7.7.2 For More Information

The Batch Jobs documentation page has some good code examples for dx generate_batch_inputs here: https://documentation.dnanexus.com/user/running-apps-and-workflows/running-batch-jobs/

7.8 Programatically Submitting Arrays of Files for a job

You can also use Python to build dx run statements, which is especially helpful when you want to submit arrays of 100+ files to a worker.

See https://dnanexus.gitbook.io/uk-biobank-rap/science-corner/guide-to-analyzing-large-sample-sets for more info.

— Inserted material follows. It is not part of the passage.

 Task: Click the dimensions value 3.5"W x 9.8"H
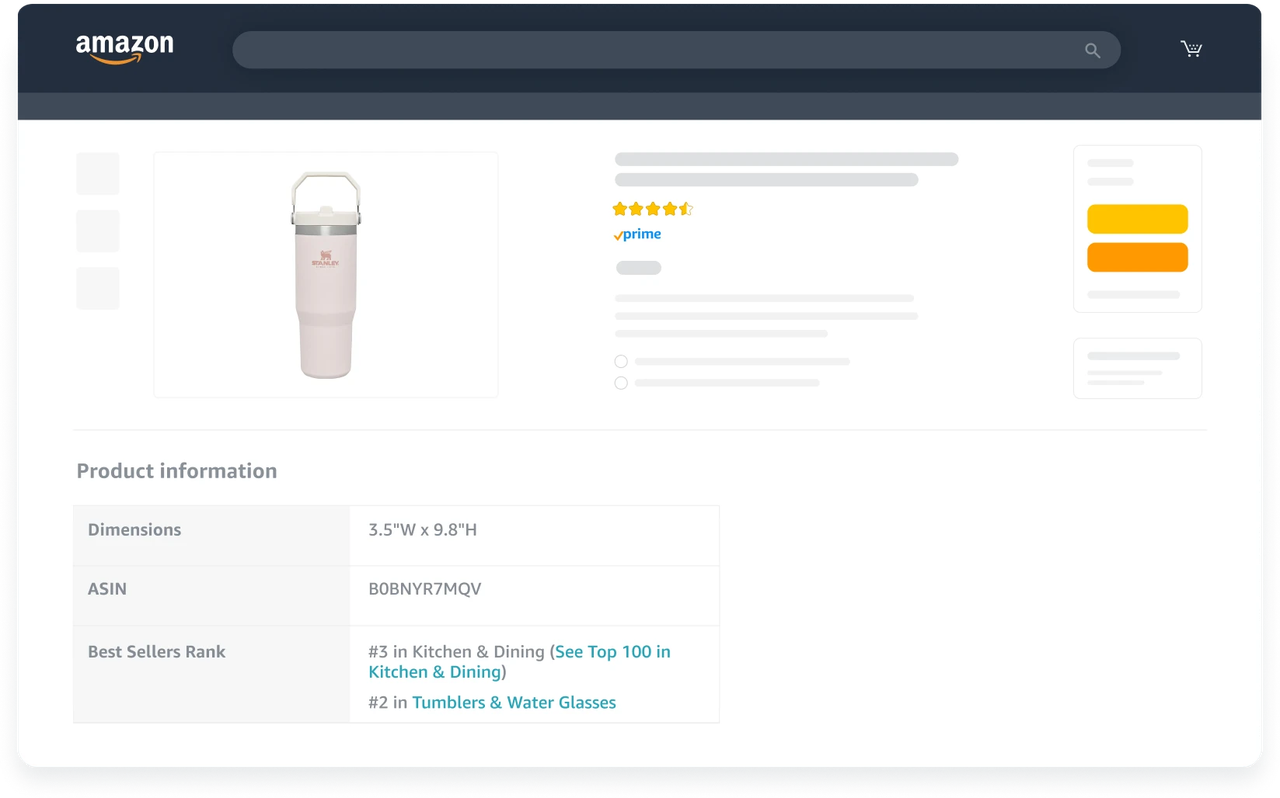tap(423, 530)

7.9 What you learned in this chapter

This was a big chapter, and built on everything you’ve learned in the previous chapters.

We put together the output of dx find data --brief (Section 7.3) with a pipe (|), and used xargs (Section 7.5) to spawn jobs per set of files.

Another way to process files is to upload them onto a worker and process them (Section 7.6).

We also learned of alternative approaches using dx generate_batch_inputs/dx run --batch-tsv and using Python to build the dx run statements.